Quote the rows word for word, starting with the line containing "Screen dimensions: 850x664" and ending with the line containing "I will point(442,209).".
##############################
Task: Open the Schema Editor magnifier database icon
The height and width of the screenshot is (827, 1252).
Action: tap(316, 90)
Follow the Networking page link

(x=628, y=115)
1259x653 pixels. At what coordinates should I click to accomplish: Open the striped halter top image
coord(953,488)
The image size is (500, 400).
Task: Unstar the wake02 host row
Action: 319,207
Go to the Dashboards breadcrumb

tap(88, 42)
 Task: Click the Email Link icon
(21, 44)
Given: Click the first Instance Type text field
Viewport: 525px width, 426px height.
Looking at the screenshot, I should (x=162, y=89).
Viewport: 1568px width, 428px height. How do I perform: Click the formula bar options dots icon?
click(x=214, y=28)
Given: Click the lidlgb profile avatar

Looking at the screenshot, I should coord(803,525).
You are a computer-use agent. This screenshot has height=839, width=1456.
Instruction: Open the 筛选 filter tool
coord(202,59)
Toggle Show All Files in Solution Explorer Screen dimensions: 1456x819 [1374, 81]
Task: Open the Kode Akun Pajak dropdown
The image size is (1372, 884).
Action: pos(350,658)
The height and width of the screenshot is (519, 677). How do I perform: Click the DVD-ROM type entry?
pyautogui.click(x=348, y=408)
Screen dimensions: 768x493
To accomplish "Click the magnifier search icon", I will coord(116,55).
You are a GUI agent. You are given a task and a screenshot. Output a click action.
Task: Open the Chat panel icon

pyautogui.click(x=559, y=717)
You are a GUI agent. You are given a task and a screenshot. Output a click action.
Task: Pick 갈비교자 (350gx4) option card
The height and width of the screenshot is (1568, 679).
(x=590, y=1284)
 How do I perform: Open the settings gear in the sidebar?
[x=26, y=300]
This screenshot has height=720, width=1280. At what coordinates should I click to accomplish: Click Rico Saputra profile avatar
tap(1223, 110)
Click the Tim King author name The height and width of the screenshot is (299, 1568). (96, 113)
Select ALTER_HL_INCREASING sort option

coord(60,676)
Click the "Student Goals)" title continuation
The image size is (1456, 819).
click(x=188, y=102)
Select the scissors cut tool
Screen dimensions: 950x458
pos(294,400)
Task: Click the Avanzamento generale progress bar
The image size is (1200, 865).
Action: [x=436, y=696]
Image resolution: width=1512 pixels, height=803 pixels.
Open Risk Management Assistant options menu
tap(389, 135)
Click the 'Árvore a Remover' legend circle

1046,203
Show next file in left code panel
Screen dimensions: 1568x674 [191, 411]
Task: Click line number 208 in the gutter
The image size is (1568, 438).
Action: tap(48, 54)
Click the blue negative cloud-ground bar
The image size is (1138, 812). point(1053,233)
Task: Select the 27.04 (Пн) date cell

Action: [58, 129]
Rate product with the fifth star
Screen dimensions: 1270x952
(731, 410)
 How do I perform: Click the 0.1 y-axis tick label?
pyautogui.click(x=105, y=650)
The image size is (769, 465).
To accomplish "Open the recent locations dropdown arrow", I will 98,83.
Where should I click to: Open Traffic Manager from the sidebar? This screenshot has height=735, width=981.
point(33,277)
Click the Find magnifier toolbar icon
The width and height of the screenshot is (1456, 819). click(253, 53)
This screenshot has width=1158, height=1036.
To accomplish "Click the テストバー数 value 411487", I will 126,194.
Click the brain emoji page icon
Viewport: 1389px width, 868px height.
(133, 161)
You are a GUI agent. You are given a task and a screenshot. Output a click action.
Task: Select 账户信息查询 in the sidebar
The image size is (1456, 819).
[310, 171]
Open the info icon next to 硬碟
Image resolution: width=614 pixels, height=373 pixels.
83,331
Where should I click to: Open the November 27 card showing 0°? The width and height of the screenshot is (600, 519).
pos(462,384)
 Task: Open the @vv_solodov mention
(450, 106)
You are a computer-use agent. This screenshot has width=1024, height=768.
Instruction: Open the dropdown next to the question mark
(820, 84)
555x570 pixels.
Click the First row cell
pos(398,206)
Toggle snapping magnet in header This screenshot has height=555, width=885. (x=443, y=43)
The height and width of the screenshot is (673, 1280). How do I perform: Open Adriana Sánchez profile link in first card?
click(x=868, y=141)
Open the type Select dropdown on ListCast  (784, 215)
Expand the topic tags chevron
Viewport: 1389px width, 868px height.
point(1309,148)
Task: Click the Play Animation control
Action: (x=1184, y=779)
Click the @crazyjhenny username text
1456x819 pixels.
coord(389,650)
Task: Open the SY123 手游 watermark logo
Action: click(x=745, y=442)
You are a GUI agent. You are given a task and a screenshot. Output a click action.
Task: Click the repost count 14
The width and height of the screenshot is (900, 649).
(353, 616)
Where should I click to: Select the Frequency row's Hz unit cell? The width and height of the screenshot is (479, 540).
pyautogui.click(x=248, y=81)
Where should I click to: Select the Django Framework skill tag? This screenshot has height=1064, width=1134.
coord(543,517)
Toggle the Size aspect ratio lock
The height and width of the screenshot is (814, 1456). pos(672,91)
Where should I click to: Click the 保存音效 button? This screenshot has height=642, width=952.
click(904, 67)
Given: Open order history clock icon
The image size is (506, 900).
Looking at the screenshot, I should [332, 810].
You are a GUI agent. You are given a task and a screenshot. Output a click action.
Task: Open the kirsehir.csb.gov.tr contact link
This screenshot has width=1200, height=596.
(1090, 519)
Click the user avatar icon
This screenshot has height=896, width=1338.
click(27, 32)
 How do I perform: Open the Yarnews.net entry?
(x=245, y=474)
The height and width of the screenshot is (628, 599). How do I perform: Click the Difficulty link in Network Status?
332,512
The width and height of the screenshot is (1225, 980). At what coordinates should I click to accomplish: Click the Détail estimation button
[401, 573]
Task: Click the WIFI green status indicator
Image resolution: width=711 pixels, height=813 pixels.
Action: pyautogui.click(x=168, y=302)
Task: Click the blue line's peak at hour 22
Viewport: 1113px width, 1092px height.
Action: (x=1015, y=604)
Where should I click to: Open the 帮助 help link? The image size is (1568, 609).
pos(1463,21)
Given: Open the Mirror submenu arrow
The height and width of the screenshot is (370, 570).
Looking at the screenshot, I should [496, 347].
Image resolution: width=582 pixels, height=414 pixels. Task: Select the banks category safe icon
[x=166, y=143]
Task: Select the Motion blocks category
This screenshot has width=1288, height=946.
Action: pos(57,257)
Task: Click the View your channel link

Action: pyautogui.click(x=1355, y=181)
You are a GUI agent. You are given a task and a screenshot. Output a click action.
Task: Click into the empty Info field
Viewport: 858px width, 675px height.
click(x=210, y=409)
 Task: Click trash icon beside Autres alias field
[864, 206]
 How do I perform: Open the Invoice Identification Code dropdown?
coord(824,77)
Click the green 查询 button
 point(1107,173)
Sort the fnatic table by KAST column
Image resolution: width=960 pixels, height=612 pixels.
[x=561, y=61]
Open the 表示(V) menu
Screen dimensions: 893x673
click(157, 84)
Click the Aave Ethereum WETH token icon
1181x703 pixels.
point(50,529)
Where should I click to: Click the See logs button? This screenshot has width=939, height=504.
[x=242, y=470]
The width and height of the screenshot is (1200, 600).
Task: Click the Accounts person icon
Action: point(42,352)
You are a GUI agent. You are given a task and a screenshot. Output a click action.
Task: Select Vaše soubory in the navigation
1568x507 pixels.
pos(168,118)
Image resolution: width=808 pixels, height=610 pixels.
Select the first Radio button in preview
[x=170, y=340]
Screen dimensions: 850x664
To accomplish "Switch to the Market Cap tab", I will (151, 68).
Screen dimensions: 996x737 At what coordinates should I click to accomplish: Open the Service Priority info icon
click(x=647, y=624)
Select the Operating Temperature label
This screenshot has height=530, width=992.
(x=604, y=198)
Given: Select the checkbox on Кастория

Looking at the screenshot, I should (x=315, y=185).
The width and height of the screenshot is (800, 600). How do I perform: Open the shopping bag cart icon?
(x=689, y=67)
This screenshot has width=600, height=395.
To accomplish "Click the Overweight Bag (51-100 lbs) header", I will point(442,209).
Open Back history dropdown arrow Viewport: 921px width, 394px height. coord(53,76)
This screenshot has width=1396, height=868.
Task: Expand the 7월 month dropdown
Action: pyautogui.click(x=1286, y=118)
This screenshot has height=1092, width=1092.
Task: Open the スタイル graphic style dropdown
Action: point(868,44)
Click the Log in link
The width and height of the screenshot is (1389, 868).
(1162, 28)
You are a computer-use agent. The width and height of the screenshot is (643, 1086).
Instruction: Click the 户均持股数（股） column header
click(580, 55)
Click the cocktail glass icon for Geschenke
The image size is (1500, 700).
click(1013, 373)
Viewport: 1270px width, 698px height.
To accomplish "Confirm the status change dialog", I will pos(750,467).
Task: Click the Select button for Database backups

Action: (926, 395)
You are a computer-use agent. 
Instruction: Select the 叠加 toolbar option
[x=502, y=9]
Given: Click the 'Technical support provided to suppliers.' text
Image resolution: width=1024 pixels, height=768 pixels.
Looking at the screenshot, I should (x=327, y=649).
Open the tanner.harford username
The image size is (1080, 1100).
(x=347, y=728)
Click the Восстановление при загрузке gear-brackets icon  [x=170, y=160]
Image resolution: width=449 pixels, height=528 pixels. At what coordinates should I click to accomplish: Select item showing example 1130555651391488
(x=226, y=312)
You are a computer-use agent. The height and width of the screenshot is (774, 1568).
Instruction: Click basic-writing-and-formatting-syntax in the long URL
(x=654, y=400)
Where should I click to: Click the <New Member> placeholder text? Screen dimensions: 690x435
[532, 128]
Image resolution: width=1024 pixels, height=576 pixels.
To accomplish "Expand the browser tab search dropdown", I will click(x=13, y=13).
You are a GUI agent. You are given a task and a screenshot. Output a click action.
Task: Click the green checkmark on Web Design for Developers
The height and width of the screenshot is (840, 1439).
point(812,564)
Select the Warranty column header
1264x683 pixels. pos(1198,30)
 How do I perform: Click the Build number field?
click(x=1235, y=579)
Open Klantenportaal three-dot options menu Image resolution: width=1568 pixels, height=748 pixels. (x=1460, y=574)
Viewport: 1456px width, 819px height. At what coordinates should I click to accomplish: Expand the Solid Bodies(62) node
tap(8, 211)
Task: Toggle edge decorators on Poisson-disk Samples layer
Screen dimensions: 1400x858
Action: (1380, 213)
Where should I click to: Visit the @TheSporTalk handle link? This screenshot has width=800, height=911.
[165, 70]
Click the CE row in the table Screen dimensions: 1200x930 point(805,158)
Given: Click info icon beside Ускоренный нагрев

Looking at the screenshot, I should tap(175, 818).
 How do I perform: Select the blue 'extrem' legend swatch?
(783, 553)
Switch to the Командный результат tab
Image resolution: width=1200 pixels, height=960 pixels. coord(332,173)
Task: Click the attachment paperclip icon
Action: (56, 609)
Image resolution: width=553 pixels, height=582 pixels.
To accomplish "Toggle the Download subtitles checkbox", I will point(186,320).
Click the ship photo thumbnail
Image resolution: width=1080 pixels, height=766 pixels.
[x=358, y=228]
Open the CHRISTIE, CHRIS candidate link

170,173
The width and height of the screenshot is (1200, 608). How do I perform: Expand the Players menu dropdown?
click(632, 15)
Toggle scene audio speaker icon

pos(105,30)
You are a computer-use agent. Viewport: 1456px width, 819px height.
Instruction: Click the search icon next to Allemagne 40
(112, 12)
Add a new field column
##############################
- **Reply to the task**:
Screen dimensions: 850x664
To accomplish "Switch to the Market Cap tab", I will (151, 68).
Screen dimensions: 996x737 At what coordinates should I click to accomplish: Open the Service Priority info icon
click(x=647, y=624)
Select the Operating Temperature label
This screenshot has height=530, width=992.
(x=604, y=198)
Given: Select the checkbox on Кастория

Looking at the screenshot, I should (x=315, y=185).
The width and height of the screenshot is (800, 600). How do I perform: Open the shopping bag cart icon?
(x=689, y=67)
This screenshot has width=600, height=395.
To accomplish "Click the Overweight Bag (51-100 lbs) header", I will point(442,209).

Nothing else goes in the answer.